Приведенный текст
══════

Первый поток представляет собой формальный, нормативно-институциональный конституционализм, рожденный под непосредственным влиянием западной культуры, но так и не пустивший глубоких корней на русской почве. Тем не менее он имеет и свою историю, и свою внутреннюю логику развития. Заимствованный конституционализм – это российская политическая реальность. Однако он не является для России историческим фактом.
Второй поток есть явление, органичное новой индивидуалистической культуре посткоммунистической России. Он существует сегодня как потенция. Для него сложились объективные основания, но отсутствует субъективная сила, способная трансформировать культурный потенциал в энергию политического действия, сделать в России конституционализм, выросший из собственной культурной основы, политической реальностью. Тем не менее такой конституционализм уже существует как историческое явление.
Оттолкнувшись от признания неоднородности конституционных процессов, разворачивающихся сегодня в России, можно в неожиданном ракурсе вернуться к рассмотрению вопроса о дальнейшей судьбе действующей Конституции России.
Сегодня практически все активные участники политического процесса согласны с тем, что Конституция России нуждается в изменениях. Разногласия состоят в том, что характер этих изменений каждый видит по-своему. Но такая постановка вопроса слишком абстрактна В существующей ситуации необходимо уточнять, о конституции в каком понимании идет речь. Если подразумевается только действующий нормативный документ, то такой подход, возможно, и оправдан. Но тогда необходимо отдавать себе отчет в том, что объектом обсуждения является «суррогатная конституция», а предлагаемые изменения не более чем выстраивание политической стратегии и тактики в преддверии двух сложных избирательных компаний. К историческим судьбам России данная дискуссия не имеет никакого отношения. Просто изменилось соотношение сил на политической сцене, и Россия готовится перейти от «конституции победителей» к «конституции униженных и оскорбленных». Кто был никем, тот готовится стать всем. Минус будет меняться на плюс, и наоборот. Был сильный президент и слабый парламент, будет слабый президент и сильный парламент, и в том же духе до бесконечности. Природа документа, называемого в России конституцией, от этого не изменится. А это значит, что эта самая конституция не станет стабильней. Принятые сегодня новации просуществуют ровно столько, сколько суждено сохраняться новому балансу сил. И будут новые люди, и грядут новые изменения.
Если рассматривать ситуацию, оставаясь в рамках традиционного понимания конституционализма, то станет совершенно очевидно, что существующая постановка вопроса неверна. Нельзя изменить то, чего пока не существует. В России не было и нет ни реального конституционного движения, ни полноценной конституционной системы. Поэтому речь должна идти в настоящий момент не об изменении, а о создании российской конституции. А это значит, что внимание должно быть приковано сегодня к совсем другим вопросам, чем внесение в конституционный текст поправок, перераспределяющих полномочия между ветвями власти. В центре дискуссии должна находиться организация конституционного волеизъявления. Механизм принятия конституции сегодня важнее, чем ее текст.
В России есть предпосылки для такой постановки вопроса. Прежде всего это люди, исторически подготовленные к восприятию и осуществлению конституционных идей. Их сознание в достаточной степени индивидуализировано, но их воля находится в неактивированном состоянии. Россия нуждается в социальном механизме, позволяющем активизировать потенциал индивидуалистической культуры и превратить его в энергию социального действия.

══════

Извлеченные данные
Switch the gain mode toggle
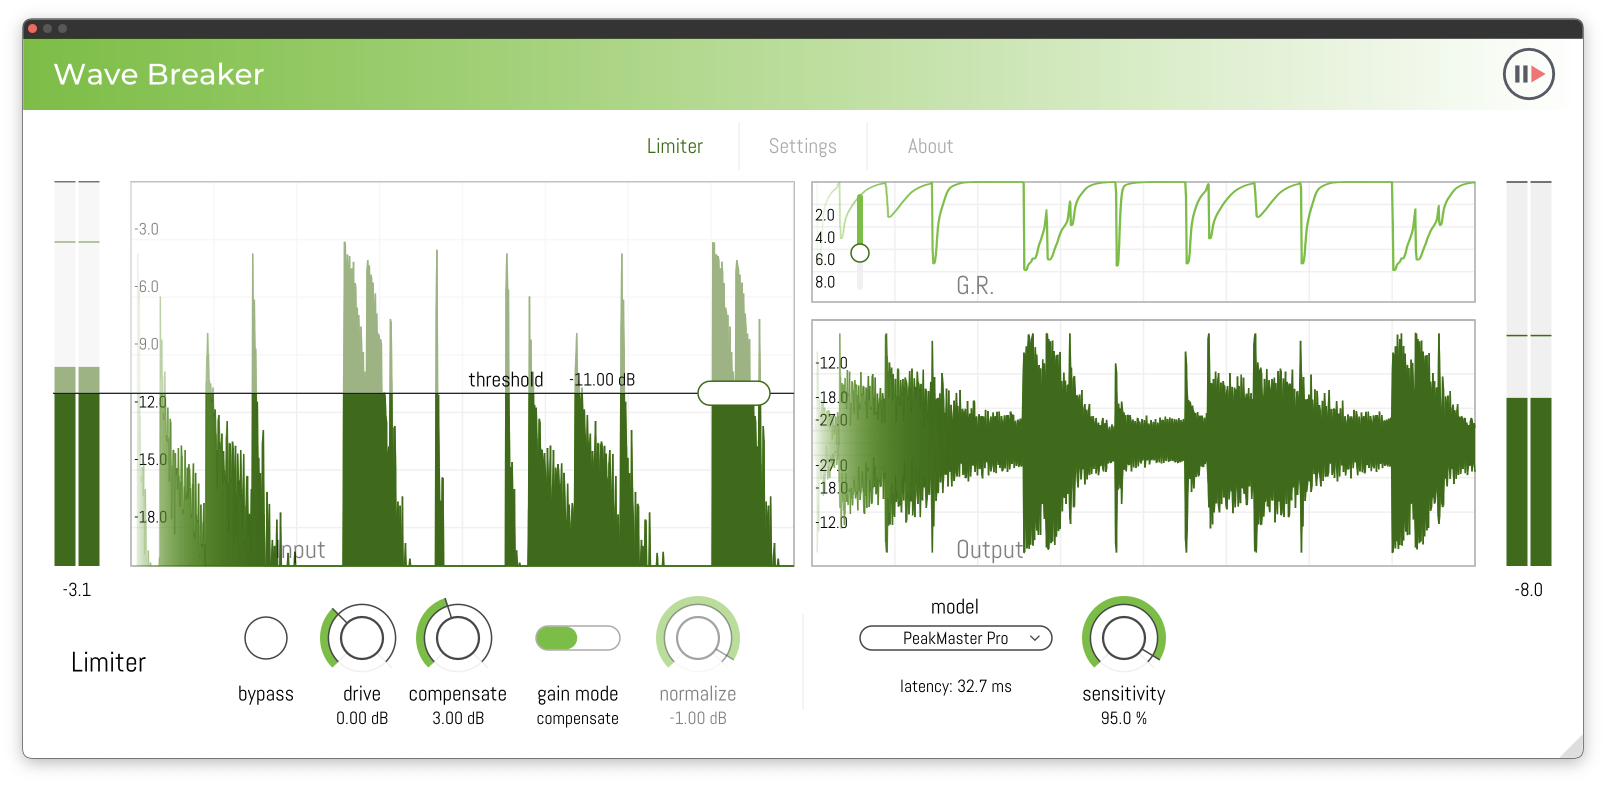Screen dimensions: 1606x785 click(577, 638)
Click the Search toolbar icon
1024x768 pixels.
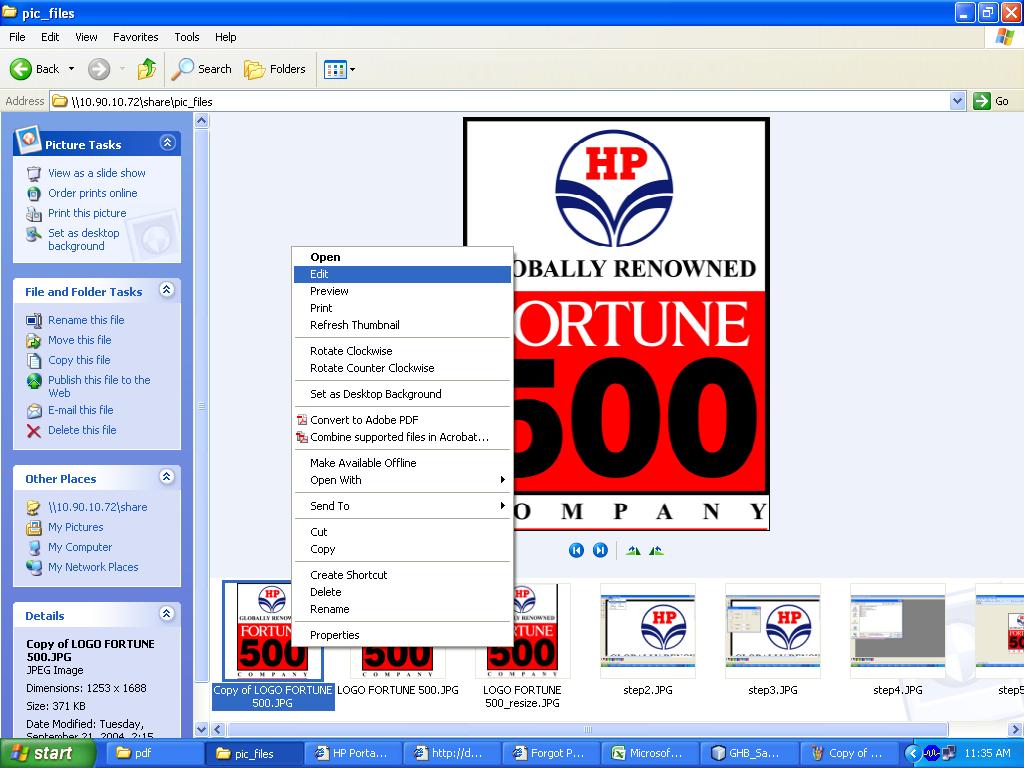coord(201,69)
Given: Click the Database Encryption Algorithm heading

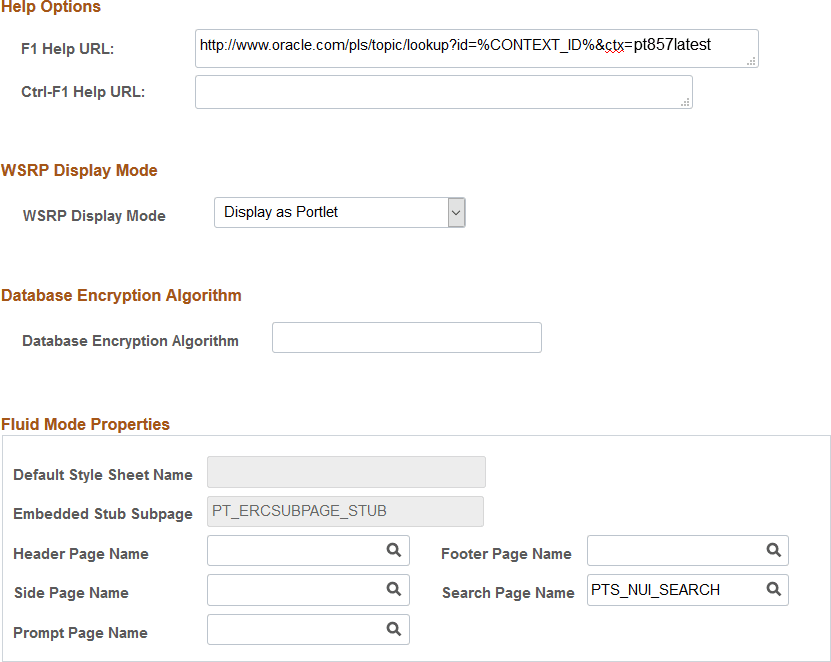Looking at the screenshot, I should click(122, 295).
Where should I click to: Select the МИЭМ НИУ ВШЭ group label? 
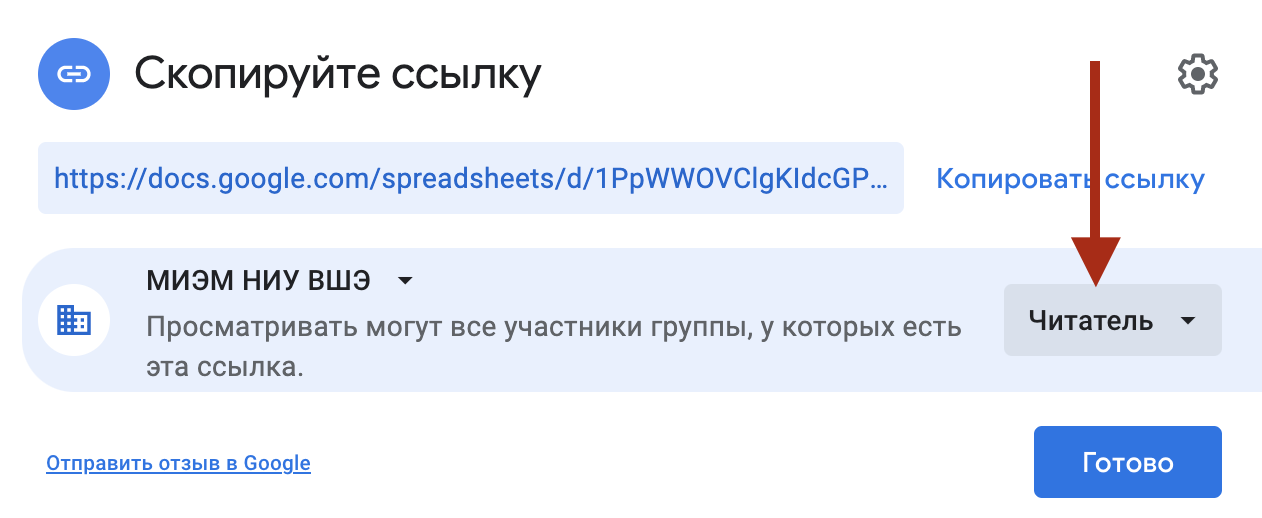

══════

Порядок выполнения работы
1. Объясните, опираясь на текст о конституционализме, почему в нем утверждается, что речь сегодня должна идти не об изменении, а о создании российской конституции. Ответ дайте в одном–трех предложениях.
2. Допишите следующую часть текста о конституционализме, начав сразу после его последнего предложения.

Ответы к заданиям
1. Нельзя изменить то, чего пока не существует. В России не было и нет ни реального конституционного движения, ни полноценной конституционной системы. Поэтому обсуждать нужно создание конституции, а не поправки, перераспределяющие полномочия между ветвями власти.

2.
Эта трансформация энергии, перевод масс из пассивного в активное состояние составляет смысл конституционного процесса на этапе создания национальной конституции. Итогом этого процесса должен быть не юридический документ и даже не институализация демократической власти, а изменение состояния всего российского общества. Конституционный процесс должен преобразить не только окружающий мир, но и, в первую очередь, всех тех, кто в него окажется вовлечен. Конституционный процесс – это очистительный огонь, в котором должно окончательно сгореть патриархальное подсознание россиян (их патриархальное сознание было стерто в эпоху коммунизма).
Механизм принятия российской конституции должен быть нацелен на достижение национального согласия при конституционном волеизъявлении. При этом важно отделять реальное волеизъявление от формального.
Формальное волеизъявление – это демократия. Но демократическое решение само по себе, как правило, не создает консенсуса, который должен лежать в основе конституционализма. Для успеха конституционного процесса необходимо не определять и фиксировать в качестве решения формально преобладающую точку зрения, а достигать согласия. Поэтому следует с большой осторожностью относиться к использованию традиционных демократических процедур, будь это парламентское голосование или референдум, для принятия конституции. Хорошо, если демократические институты в данном обществе при данных обстоятельствах действительно обеспечивают достижение национального согласия. Но если нет, то вся процедура принятия конституции теряет смысл. Акт формального волеизъявления не способен дать обществу конституцию. В России, где демократических традиций нет, демократические институты ослаблены, реальное разделение властей отсутствует, а возможности манипулировать массовым сознанием практически не ограничены, конституционный процесс должен быть организован особым образом.
Иными словами, механизм принятия конституции в России должен позволять произвести согласование позиций различных элит, которое не может быть сегодня осуществлено через действующие властные институты. По определению такое согласование в России должно иметь горизонтальное и вертикальное сечения.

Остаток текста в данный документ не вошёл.